Here are the details for the raster in question
class : RasterLayer
dimensions : 97293, 154195, 15002094135 (nrow, ncol, ncell)
resolution : 30, 30 (x, y)
extent : -2361803, 2264047, 258854.3, 3177644 (xmin, xmax, ymin, ymax)
coord. ref. : +proj=aea +lat_1=29.5 +lat_2=45.5 +lat_0=23 +lon_0=-96 +x_0=0 +y_0=0 +datum=NAD83 +units=m +no_defs +ellps=GRS80 +towgs84=0,0,0
data source : E:\gis_data\CONUS\CONUS-forms-DEB.tif
names : CONUS.forms.DEB
values : 0, 255 (min, max)
The problem was with the new release of raster
. I tested with the code below and gave up after > 30 mins.
library(raster)
# r <- raster(nrow=97293, ncol=154195, ext=extent(-2361803, 2264047, 258854.3, 3177644), crs="+proj=aea +lat_1=29.5 +lat_2=45.5 +lat_0=23 +lon_0=-96 +x_0=0 +y_0=0 +datum=NAD83 +units=m")
# x <- init(r, fun='cell', filename="c:/temp/big.tif")
library(raster)
x <- raster("c:/temp/big.tif")
xy <- sampleRegular(raster(x), 800000, xy=TRUE)
v <- extract(x, xy)
It appears that this was caused by a change in raster via this pull request. I did not profile it; but rather than speeding things up, it seems to have a dramatic opposite effect; at least in some situation. I have reverted to the previous code, and now I get this
system.time(v <- extract(x, xy))
user system elapsed
23.70 11.97 35.92
I get the same speed with the previous CRAN release.
Thanks for testing Robert, this is a huge help! I tested on my Linux machine (R 3.4.1, raster 2.6-7) and it took about 19 minutes to complete. Your machine must be a lot faster than mine. Which version should we be on the look out for?
I have submitted raster 2.8-4 to CRAN. Hopefully it will be available sometime next week. Thanks for your help and patience.
Thanks Robert for all of the help and testing. Looking forward to the new release.
The new version is on CRAN now
Crud:
install.packages('c:/Temp/raster_2.8-4.zip', repos = NULL)
library(raster)
Error: package ‘raster’ was installed by an R version with different internals; it needs to be reinstalled for use with this R version
In addition: Warning message:
package ‘raster’ was built under R version 3.5.1
We are stuck with R 3.4.0. I wonder if CRAN will build the latest raster for r-oldrel
?
@rhijmans would you be willing to make us a custom raster_2.8 for R-oldrelease, via win-builder?
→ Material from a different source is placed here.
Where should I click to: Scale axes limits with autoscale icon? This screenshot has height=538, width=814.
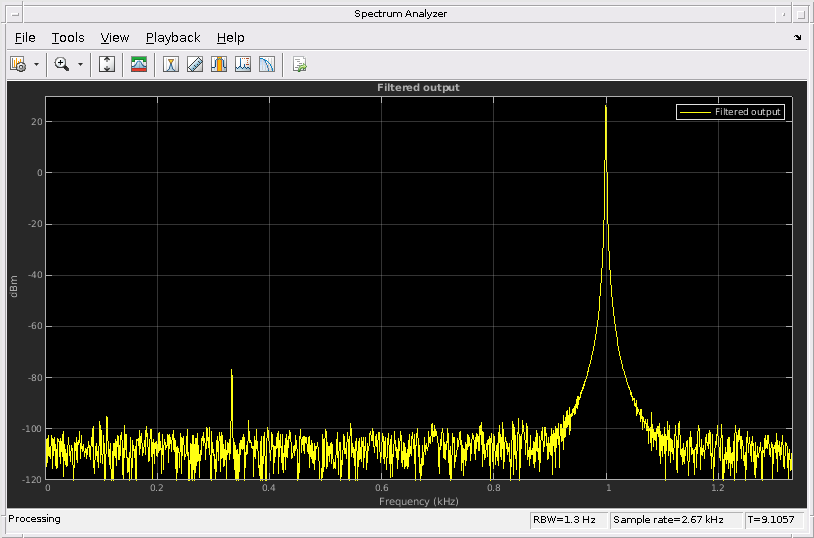107,64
https://win-builder.r-project.org/
That would help us considerably while we wait for IT to get the current version of R.
@brownag have we solved this issue? I no longer run into memory problems.
However, the raster sampling process takes 10x longer than it used to: probably related to 2x real-time scanning processes that are always running. I can watch this via task manager.
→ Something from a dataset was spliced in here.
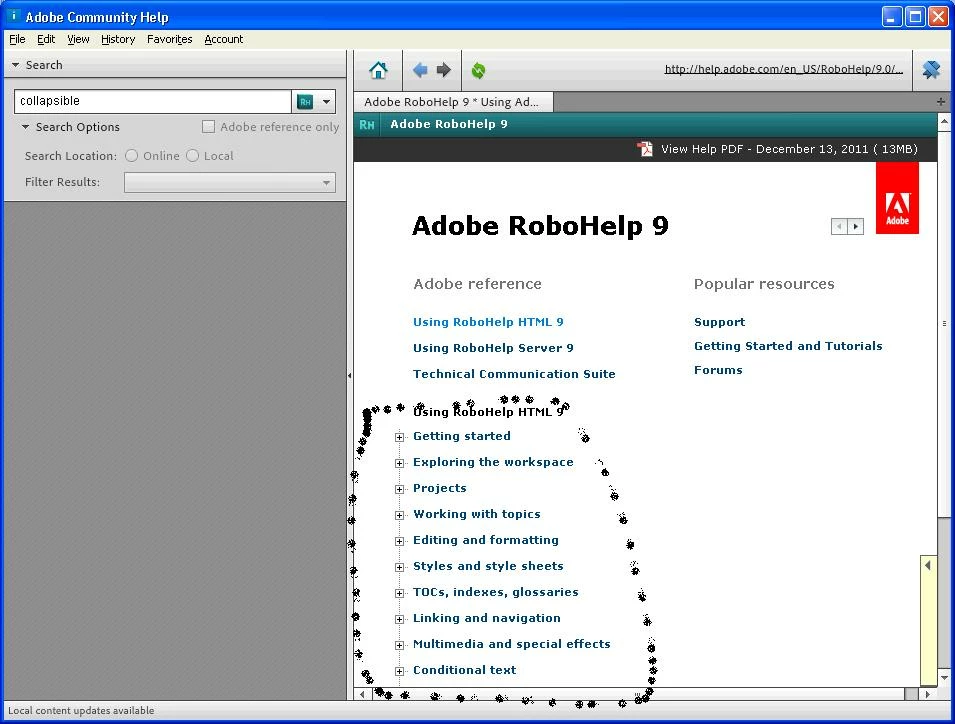
Task: Select the Local search location
Action: coord(192,156)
Do we still need the following:
raster::rasterOptions(maxmemory=1E+09)
?
adjusting of rasterOptions is not needed anymore. I have not run into memory problems, nor have I noticed any major differences in sampling... but I have not systematically tested the sampling speeds either.
I have been attempting to perform constant-density sampling using a set of polygons spanning a fairly broad latitudinal range in MLRA 18 (all polygons where Flanly series is a major component)
The rasters are successfully loaded into memory (where possible) and the following error message occurs during the sampling/extraction process. For instance:
Upon removing the 30m regional datasets (just using 800m PRISM data) the overflow behavior is not observed.
This does not appear to be an inherent problem with the code ... because it runs fine with a smaller input dataset. It may not scale well. However, this report was previously running fine (if a bit slow to sample) under Windows 7 with all of the larger 10m or 30m rasters included in the sampling stack.
I'll continue to try and trace this issue.